Flexible and scalable
Gujarat engaged TCS over the period of a year to design and deliver a solution that would enable a rapid transition and provide the basis for future strategic development. The result of long-term engagement with TCS, the Integrated Workflow and Data Management System (IWDMS) delivers the promised workflow, reporting, security, document and knowledge management. To date, 100 central applications and 350 departmental applications have been deployed. The plug-and-play architecture allows for rapid deployment of new services and applications using the same foundation technology, making the solution flexible and scalable.
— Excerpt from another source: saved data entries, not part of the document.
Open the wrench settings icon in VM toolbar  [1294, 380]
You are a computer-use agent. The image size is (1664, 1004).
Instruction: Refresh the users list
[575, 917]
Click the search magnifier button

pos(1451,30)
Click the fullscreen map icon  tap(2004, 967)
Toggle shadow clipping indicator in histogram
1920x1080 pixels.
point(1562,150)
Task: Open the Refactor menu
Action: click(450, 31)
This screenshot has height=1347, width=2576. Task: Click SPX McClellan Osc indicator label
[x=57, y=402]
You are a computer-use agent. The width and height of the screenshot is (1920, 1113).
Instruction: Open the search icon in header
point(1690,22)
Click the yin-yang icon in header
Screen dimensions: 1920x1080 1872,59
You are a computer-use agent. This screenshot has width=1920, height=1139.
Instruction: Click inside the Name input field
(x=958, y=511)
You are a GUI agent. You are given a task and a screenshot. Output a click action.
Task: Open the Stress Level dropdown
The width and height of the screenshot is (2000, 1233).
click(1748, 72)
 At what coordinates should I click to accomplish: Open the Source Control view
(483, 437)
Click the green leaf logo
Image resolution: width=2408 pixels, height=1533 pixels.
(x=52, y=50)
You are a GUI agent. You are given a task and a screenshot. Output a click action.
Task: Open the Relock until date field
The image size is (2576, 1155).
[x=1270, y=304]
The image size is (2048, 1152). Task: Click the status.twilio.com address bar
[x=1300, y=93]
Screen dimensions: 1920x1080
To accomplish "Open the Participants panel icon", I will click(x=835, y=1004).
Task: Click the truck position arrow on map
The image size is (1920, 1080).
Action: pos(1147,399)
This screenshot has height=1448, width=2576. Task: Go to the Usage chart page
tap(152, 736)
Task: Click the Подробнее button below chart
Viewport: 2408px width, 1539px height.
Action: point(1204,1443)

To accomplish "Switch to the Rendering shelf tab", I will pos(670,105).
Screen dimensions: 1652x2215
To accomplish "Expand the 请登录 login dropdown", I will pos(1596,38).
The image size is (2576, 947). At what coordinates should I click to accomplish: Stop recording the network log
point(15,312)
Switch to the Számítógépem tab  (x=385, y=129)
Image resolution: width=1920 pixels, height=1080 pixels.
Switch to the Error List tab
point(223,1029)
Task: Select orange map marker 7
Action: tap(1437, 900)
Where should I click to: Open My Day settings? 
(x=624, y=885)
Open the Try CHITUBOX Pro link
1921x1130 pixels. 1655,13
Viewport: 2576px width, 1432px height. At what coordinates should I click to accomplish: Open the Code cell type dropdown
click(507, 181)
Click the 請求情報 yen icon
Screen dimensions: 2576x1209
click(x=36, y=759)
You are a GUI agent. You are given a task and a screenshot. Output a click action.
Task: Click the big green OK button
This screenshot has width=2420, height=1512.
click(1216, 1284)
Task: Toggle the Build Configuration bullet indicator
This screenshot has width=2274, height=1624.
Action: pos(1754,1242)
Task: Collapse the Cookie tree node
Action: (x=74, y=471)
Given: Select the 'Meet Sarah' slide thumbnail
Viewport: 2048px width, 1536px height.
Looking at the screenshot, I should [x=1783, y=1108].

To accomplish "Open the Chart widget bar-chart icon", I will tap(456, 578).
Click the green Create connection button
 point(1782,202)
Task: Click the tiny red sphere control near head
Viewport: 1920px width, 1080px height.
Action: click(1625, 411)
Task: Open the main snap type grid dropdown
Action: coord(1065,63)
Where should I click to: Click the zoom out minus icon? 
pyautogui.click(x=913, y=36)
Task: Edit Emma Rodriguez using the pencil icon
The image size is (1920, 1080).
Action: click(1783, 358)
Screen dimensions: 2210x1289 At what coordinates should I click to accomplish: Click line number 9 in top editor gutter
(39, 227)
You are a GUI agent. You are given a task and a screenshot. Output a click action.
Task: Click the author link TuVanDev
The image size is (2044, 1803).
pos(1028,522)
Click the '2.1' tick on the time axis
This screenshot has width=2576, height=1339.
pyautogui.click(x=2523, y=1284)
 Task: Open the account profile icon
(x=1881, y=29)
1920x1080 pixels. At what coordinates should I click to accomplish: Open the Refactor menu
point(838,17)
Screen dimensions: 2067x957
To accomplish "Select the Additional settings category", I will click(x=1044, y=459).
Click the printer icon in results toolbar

The result is that this is a truly joined-up government that is more agile thanks to a workflow-driven paperless approvals system that accelerate decision-making, provides transparent and efficient governance with full audit trails, and ultimately gives citizens easier access to services at a lower cost.
In the UK, the wide-ranging and ambitious T-Gov programme requires a transformed engagement style between government and the private market. In this context, viewing private companies as partners engaged in a long-term, incremental manner, can pave the way to certainty of delivery and outcomes.
Enhancing the experience
Such a commercial model has been shown, in the examples cited above, to demonstrate the value that broad engagement can bring to governments. The magnitude of the Indian schemes is extreme – the population of Gujarat, for example, is roughly the same as that of the whole of the UK – but on a smaller scale the principles remain the same. Involving private partners earlier in the project, engaging on a broader remit, and building a truly seamless partnership, not only lowers cost but also enhances the experience for the citizen. In the case of Andhra Pradesh Online, one of the broader outcomes of the project has been the creation a ‘virtuous circle’ whereby the better visibility of citizen records is helping to design better future government policies. And MCA-21 is enabling the growth of the Indian economy and encouraging entrepreneurship by smoothing the process for company registration.
Perhaps most important though is the fact that citizen engagement on both a local and national scale has increased, fostering citizen trust and certainty in government. And at the end of the day, the primary beneficiary of any government project has to be the end-user – the citizen.